Serine and Glycine Metabolism in Hepatocytes from Mid Gestation Fetal Lambs

Abstract

Using stable isotopes of serine, glycine, and glutamine, the metabolism of serine and glycine was investigated in primary hepatocytes from six mid-gestation fetal lambs (mean gestational age = 81 +/- 6 d, normal gestation = 145 d). Serine production was 6.84 +/- 1.22 mumol/24 h/mg of DNA and exceeded serine utilization (3.76 +/- 1.44 mumol/24 h/mg of DNA) with a resultant net increase in medium serine of 2.58 +/- 1.70 mumol/24 h/mg of DNA. In contrast, glycine production (6.84 +/- 1.16 mumol/24 h/mg of DNA) was less than glycine utilization (12.10 +/- 1.78 mumol/24 h/mg of DNA) with a net decline in medium glycine of -5.44 +/- 2.03 mumol/24 h/mg of DNA. Of the serine produced, 50.4 +/- 4.3% was derived from glycine via the action of serine hydroxymethyltransferase (SHMT) and the glycine cleavage enzyme complex (GCS).

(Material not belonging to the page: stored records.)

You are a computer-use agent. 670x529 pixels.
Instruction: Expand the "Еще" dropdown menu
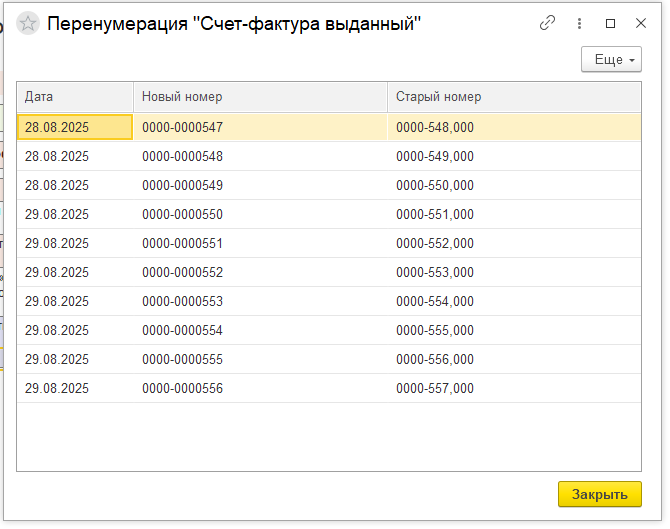[610, 60]
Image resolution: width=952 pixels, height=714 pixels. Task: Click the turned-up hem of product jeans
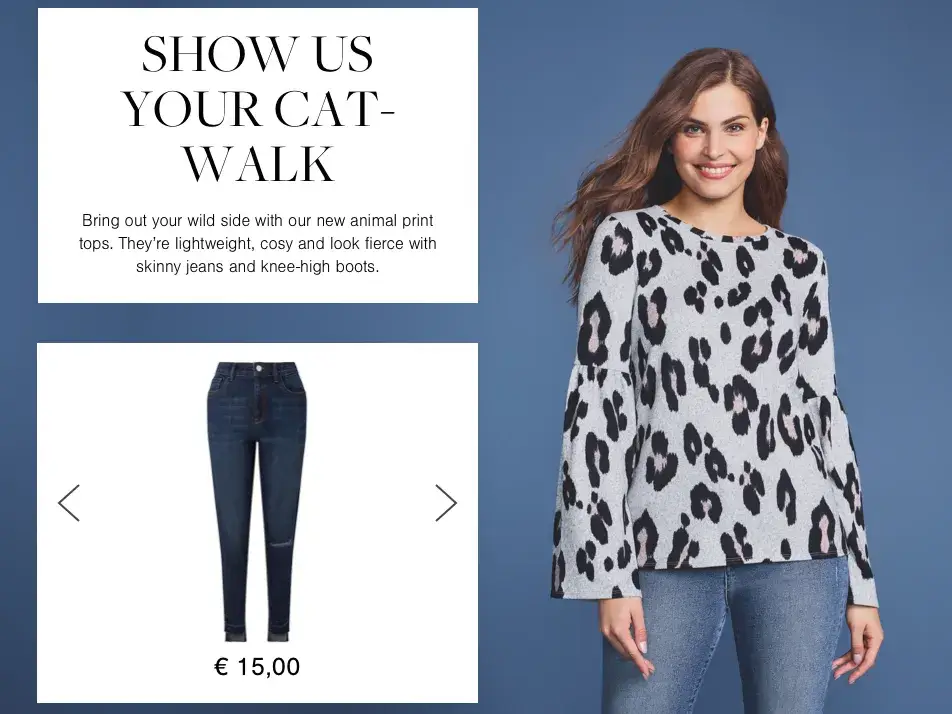point(257,634)
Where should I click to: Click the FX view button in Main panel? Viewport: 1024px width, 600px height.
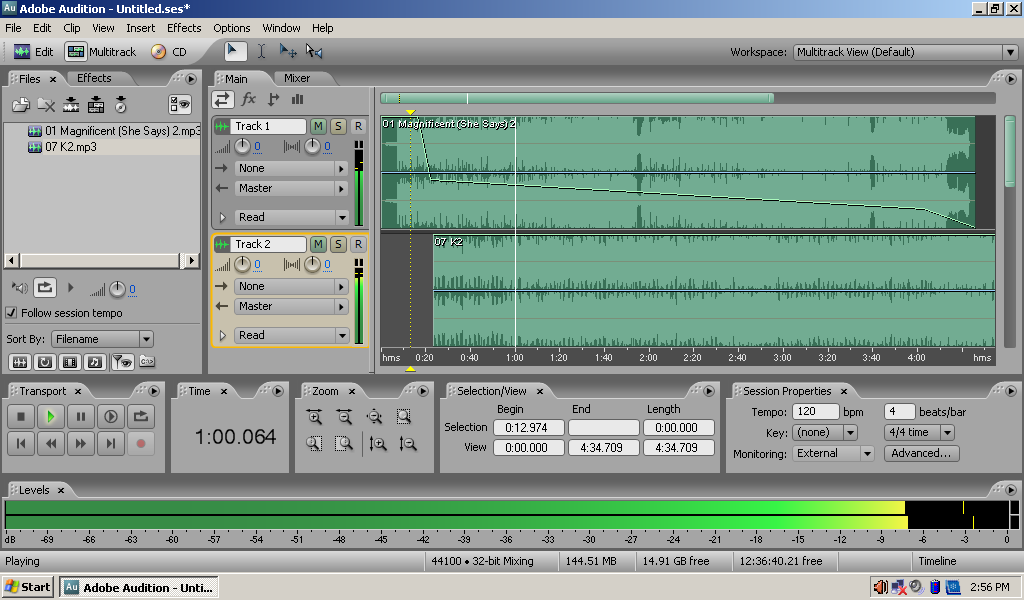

Increasing the medium serine concentration resulted in an increase in serine utilization and sparing of the utilization of other amino acids. Biosynthesis of glycine from serine accounts for only 18.1 +/- 5.6% of glycine production, and this percentage is not affected by changes in medium serine concentration. Using 2.5-[15N2]glutamine as the tracer, an estimated 18 +/- 7% of serine production was derived from transamination reactions. The specific activity of both cytosolic and mitochondrial SHMT was constant for the duration of the cultures. We conclude that, in mid-gestation fetal ovine hepatocytes, there is net production of serine (with glycine as the primary metabolic source of this serine biosynthesis) and net glycine utilization. These data suggest that flux through SHMT and GCS accounts for 50% of serine biosynthesis in mid-gestation fetal ovine hepatocytes. The sparing of the utilization of other amino acids by serine suggests that serine a conditionally essential amino acid for the mid-gestation fetal liver.